Section 301 of the FSMA concerns imported food. The Foreign Supplier Verification Program (FSVP) rule states that importers are the first responsible parties for imported food safety. Any imported food has to be as safe as the food that’s produced domestically, and they have to prove it before it can cross the border. This can include third-party audits or their own inspections; documentation should detail risk assessment, supplier verification activities, and corrective action when needed.
In practice, this means the importer is responsible for:
- Developing and using a Foreign Supplier Verification Program
- Performing hazard analyses for each type of food
- Evaluating risks from the food and the supplier
- Assessing suppliers and conducting supplier verification activities
- Identifying that the supplier has been verified with an FSVP
- Reevaluating the program at least every three years to keep it up to date
- Applying corrective measures when necessary
The Voluntary Qualified Importer Program
Audits performed as a part of an importer’s FSVP don’t need certifications. If an importer wishes to fast-lane their shipments, however, the FDA requires a certification from an accredited auditor.
This is a new, fee-based program — it only opened up for applications in October 2018. As of yet, it’s not in full swing; the first importers are expected to submit their applications early in the 2020 fiscal year.
To qualify for VQIP, an importer must meet certain criteria:
- A 3-year history of importing food to the United States
- An import catalogue that does not include foods subject to import alerts or Class 1 recalls
- A Data Universal Numbering System number
- A paperless filer or broker with an acceptable rating from their last FDA Filer Evaluation
In addition, the importer in question can’t be subject to any ongoing administrative or judicial actions from the FDA, can’t have been the subject of any penalties from CBP (for the last 3 years, anyway), and has to have current certification for the foreign food suppliers.
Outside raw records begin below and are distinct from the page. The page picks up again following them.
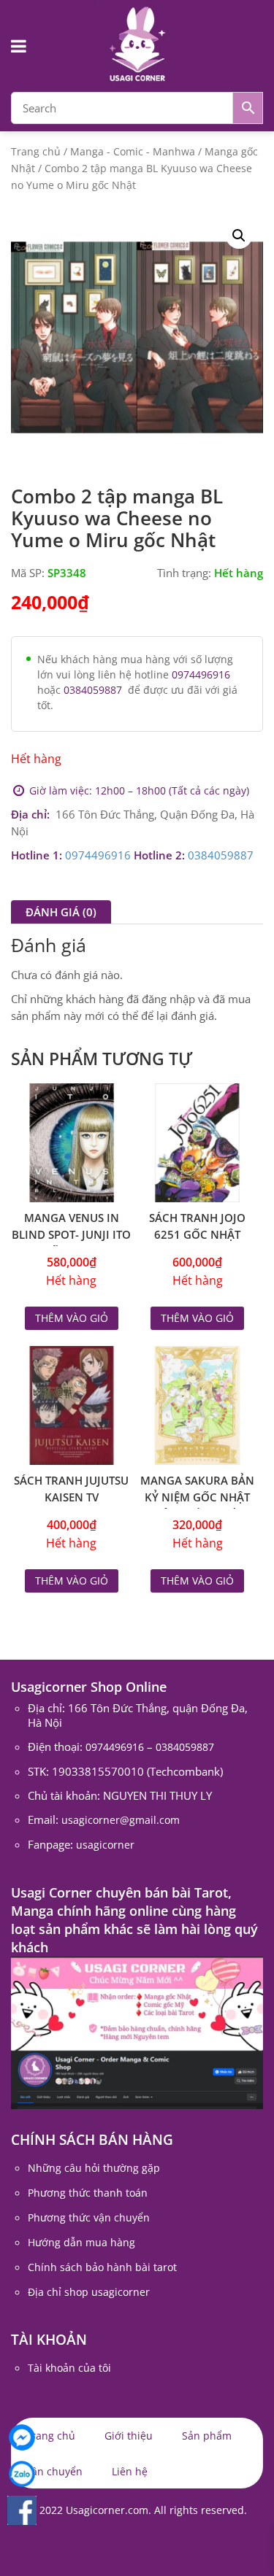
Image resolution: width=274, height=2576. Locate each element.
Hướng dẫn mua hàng (81, 2242)
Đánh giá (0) (61, 912)
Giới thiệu (128, 2435)
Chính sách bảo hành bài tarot (102, 2267)
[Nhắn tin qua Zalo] (22, 2473)
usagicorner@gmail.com (120, 1820)
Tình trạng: (184, 572)
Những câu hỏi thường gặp (94, 2168)
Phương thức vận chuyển (89, 2217)
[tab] (61, 912)
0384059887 (93, 690)
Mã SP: (28, 572)
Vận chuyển (54, 2471)
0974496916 (201, 674)
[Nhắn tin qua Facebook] (22, 2437)
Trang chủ (36, 151)
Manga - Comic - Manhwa (132, 151)
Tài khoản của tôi (69, 2368)
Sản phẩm (207, 2435)
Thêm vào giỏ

If an importer can meet the criteria, participating in VQIP looks like it will have some tasty benefits. It’s a fast-lane for clearance, so food importers will be able to import products with greater speed and predictability.
A predictive screen tool will immediately release nearly all VQIP shipments; the sole exceptions will be when there is a public safety concern they need to test for, or when customs performs a general risk assessment. While VQIP has yet to be put into practice, it looks like a smart solution for regular food importers.